**DESCRIPTION OF THE TASK**
Write out the text of each of the following records exactly as it appears, omitting the pictures.

======== LISTING

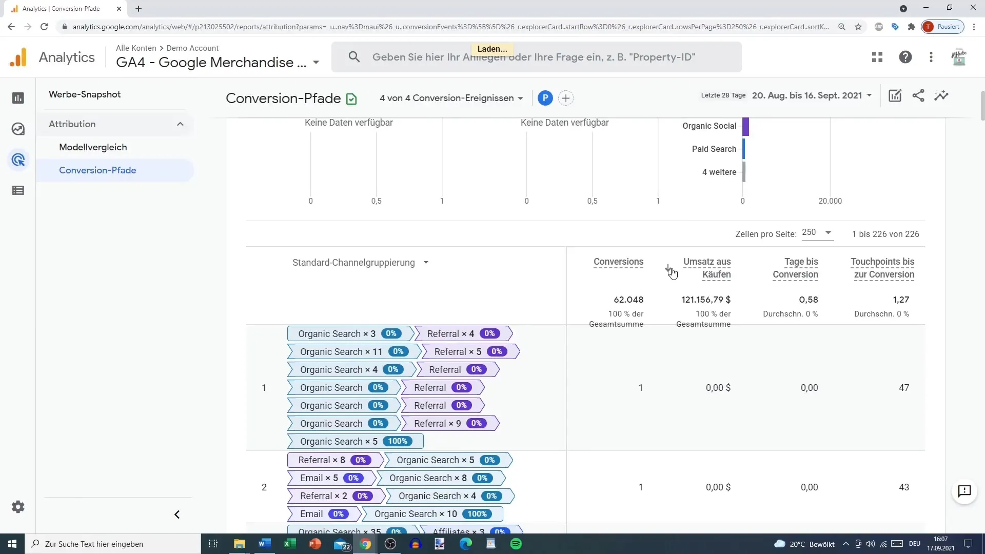Click the Google Analytics home icon
Viewport: 985px width, 554px height.
click(18, 57)
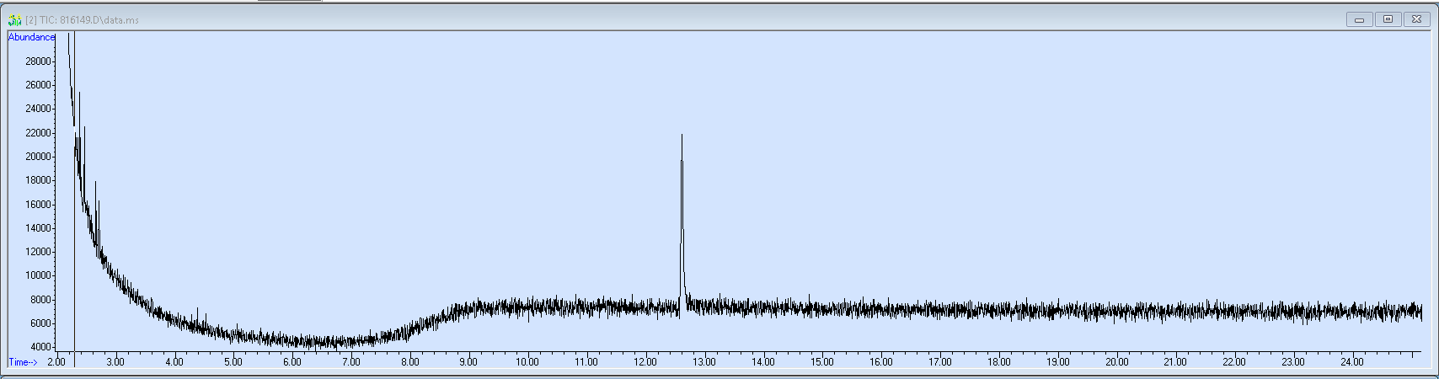Click the blue Time--> axis label
Image resolution: width=1439 pixels, height=379 pixels.
point(23,362)
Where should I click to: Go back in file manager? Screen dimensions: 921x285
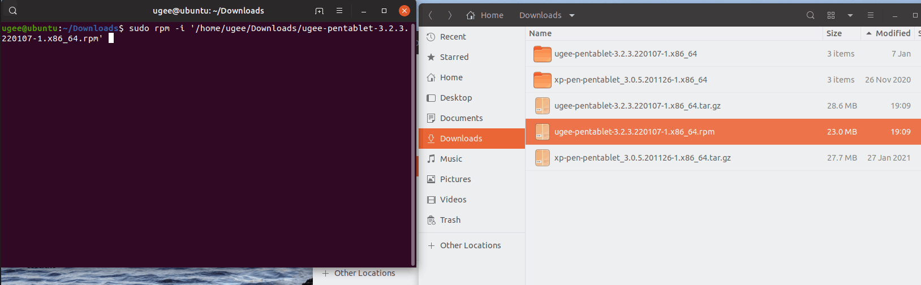431,15
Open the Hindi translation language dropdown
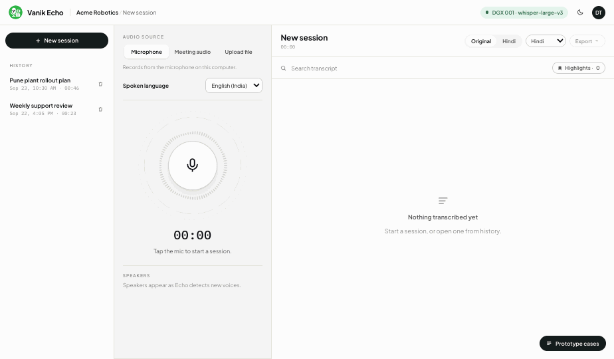 [x=546, y=41]
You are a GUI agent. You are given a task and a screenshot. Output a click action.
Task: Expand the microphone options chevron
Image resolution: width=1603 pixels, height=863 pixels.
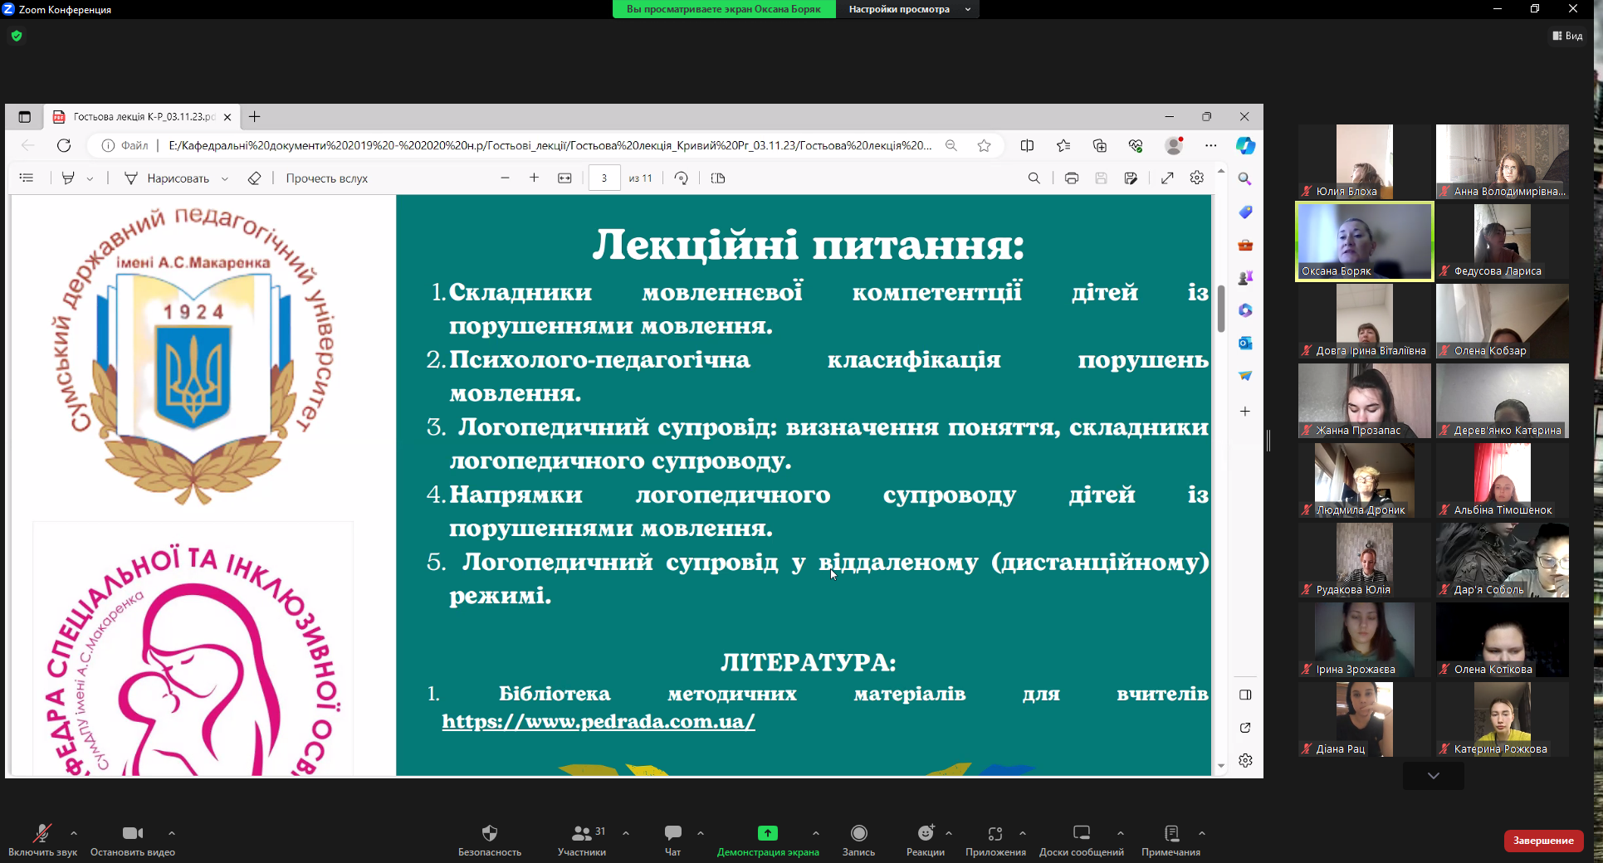click(x=73, y=834)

================

**COMPLETED TASK**
Click the Google Analytics home icon
Viewport: 985px width, 554px height.
click(18, 57)
Click the blue Time--> axis label
Image resolution: width=1439 pixels, height=379 pixels.
point(23,362)
Where should I click to: Go back in file manager? Screen dimensions: 921x285
431,15
Open the Hindi translation language dropdown
 [x=546, y=41]
You are a GUI agent. You are given a task and a screenshot. Output a click action.
Task: Expand the microphone options chevron
Image resolution: width=1603 pixels, height=863 pixels.
click(x=73, y=834)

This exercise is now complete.